When we try to think about digital things as if they are still the real things they used to be, we can lose touch with the parts of reality that are important. It's silly.

If you're not of the library world, let me explain what ebook ILL is and why it's not silly per se. ILL stands for Inter-Library Loan. In the print world, libraries have finite collections and they depend on other libraries to make sure that even if they don't have a book that a user needs, another library will step in and fill the gap. For the user, it means that their small library can provide them with books from a huge virtual collection. A book might take a few days to arrive.

There are significant costs involved in ILL. Most libraries charge the borrowing library a fee to cover the expenses of packaging the book and sending it to the recipient library. The fee might be 10 or 20 dollars, and it might be waived for closely cooperating libraries. At the same time, libraries pay the same fees to other libraries, so in the end, it all evens out. But many libraries run a significant surplus, rewarding them for smart acquisition policies of the past.

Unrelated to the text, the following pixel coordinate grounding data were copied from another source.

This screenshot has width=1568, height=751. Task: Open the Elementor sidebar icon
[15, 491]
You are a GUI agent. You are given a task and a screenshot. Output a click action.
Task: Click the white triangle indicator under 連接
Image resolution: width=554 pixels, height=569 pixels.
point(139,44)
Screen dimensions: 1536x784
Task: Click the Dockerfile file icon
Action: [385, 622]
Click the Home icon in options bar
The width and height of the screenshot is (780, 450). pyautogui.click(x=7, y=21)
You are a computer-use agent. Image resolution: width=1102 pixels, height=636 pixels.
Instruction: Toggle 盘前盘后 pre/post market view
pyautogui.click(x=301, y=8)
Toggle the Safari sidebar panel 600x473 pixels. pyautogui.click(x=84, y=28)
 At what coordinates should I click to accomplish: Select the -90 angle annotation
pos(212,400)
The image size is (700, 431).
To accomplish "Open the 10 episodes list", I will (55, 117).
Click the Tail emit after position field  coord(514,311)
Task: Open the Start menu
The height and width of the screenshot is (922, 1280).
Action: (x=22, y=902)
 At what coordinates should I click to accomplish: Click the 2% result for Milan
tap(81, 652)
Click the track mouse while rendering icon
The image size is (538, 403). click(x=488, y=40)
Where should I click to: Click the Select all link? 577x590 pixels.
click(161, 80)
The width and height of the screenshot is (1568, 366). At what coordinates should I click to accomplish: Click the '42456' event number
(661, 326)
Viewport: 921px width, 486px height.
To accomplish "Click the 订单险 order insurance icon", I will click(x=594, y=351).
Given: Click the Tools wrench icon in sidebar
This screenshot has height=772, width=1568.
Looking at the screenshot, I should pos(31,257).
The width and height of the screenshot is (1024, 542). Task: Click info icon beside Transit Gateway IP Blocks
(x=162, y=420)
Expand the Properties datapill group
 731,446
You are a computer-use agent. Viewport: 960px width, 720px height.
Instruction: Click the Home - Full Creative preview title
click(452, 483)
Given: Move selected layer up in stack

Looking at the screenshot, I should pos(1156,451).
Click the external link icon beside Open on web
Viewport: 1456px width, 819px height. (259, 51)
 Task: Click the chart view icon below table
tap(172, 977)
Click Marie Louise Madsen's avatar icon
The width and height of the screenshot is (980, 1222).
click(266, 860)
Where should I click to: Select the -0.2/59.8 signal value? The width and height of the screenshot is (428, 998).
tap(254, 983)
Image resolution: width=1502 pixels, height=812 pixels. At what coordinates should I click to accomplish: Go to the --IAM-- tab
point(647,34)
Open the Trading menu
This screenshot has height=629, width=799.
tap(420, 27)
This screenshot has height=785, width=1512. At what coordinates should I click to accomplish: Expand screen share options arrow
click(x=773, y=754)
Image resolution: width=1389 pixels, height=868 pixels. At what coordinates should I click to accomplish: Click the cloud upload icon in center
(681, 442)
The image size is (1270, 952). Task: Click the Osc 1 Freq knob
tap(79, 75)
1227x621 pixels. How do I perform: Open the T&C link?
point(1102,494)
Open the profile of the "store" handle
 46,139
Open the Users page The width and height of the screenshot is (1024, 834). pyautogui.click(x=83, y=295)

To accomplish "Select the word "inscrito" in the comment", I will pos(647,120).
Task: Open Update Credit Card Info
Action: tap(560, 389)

Library lending cooperatives have figured out that the combination of Amazon and modern warehouse logistics have partly upset the economics of ILL; a library can often purchase a used copy of a needed book on Amazon for less than ILL transaction costs (Especially with Amazon Prime!). But ILL is still an important part of the library ecosystem.

For digital content, the buy vs. borrow equation shifts back a bit. In principle, there's no shipping cost and modern databases can retrieve a digital item in milliseconds. But if a library can do digital ILL, what is to prevent libraries from sharing a resource so widely that only one library in the world needs to buy the item?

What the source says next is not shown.